ShareToWinWeb: React/TypeScript UI

The code in the folder ShareToWinWeb of the GitHub repo is the frontend application. This application, written in React and TypeScript, is a single page application (SPA) that interacts with the REST API to provide NFT marketplace functionality. In a production marketplace application, you can deploy this code on Amazon Simple Storage Service (Amazon S3). Amazon S3 is an object storage service offering industry-leading scalability, data availability, security, and performance. The following screenshot showcases the application.
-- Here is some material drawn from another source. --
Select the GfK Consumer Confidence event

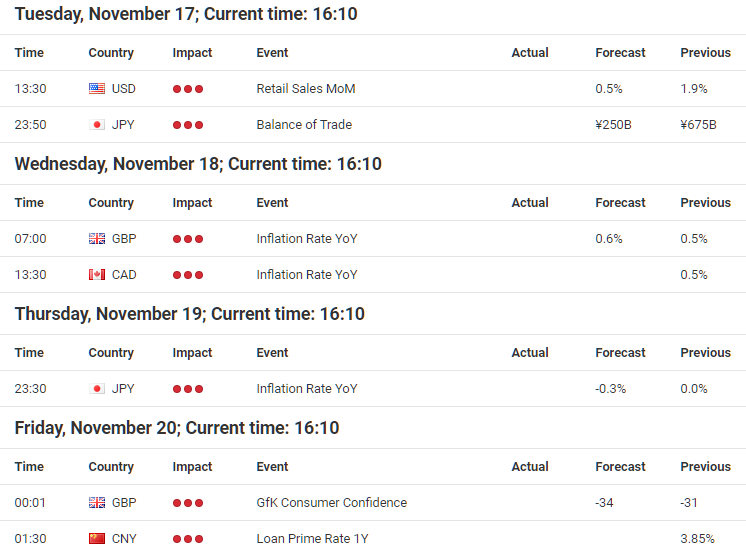[x=332, y=503]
The application has two types of users: a marketplace admin and a buyer. Even though this sample application shows a very simplistic approach of adding a user to the marketplace, a production system should implement user management functionality by utilizing AWS services like Amazon Cognito. In the sample code, a buyer user points to an account created when the Ganache development network is started. The admin user can choose Add Buyer to associate an existing account in the Ganache network to the application.
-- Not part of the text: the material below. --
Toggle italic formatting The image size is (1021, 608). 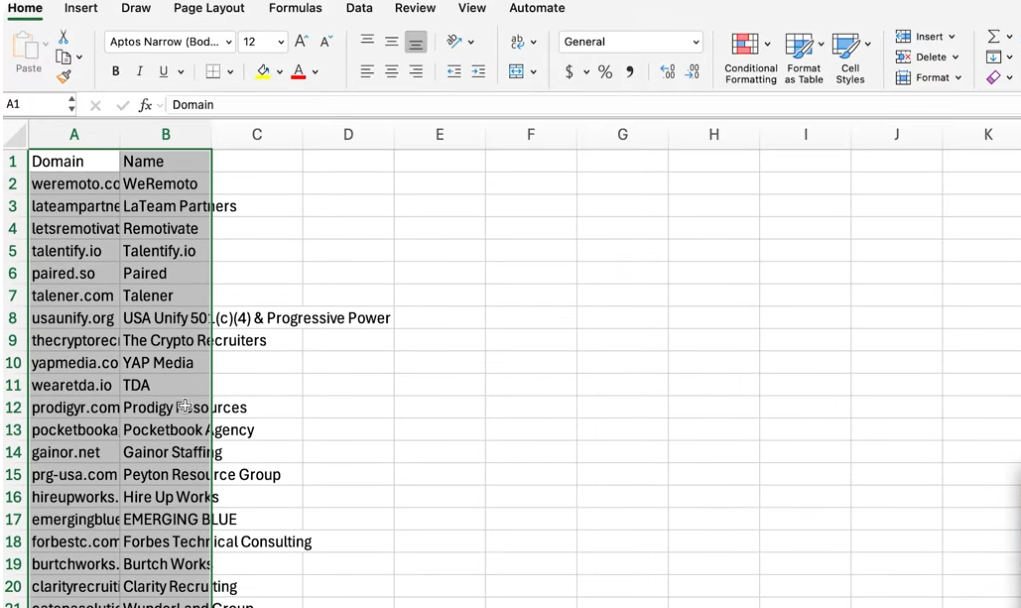[x=140, y=73]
Both the admin and buyer can register a new asset by choosing Register New Asset, which shows a form that collects some basic information such as asset name, description about the asset, and an initial price in Ether for the asset. This information is passed to the REST API function registerNewAsset, which generates a unique ID for the asset and passes this ID to a smart contract. The smart contract function registerAsset mints a new NFT and associates the asset’s unique ID with the NFT token ID. This REST API function further saves the asset ID, NFT token ID, and the data sent to it by the UI application into an Amazon DynamoDB table for querying purposes. DynamoDB is a fully managed, serverless, key-value NoSQL database designed to run high-performance applications at any scale.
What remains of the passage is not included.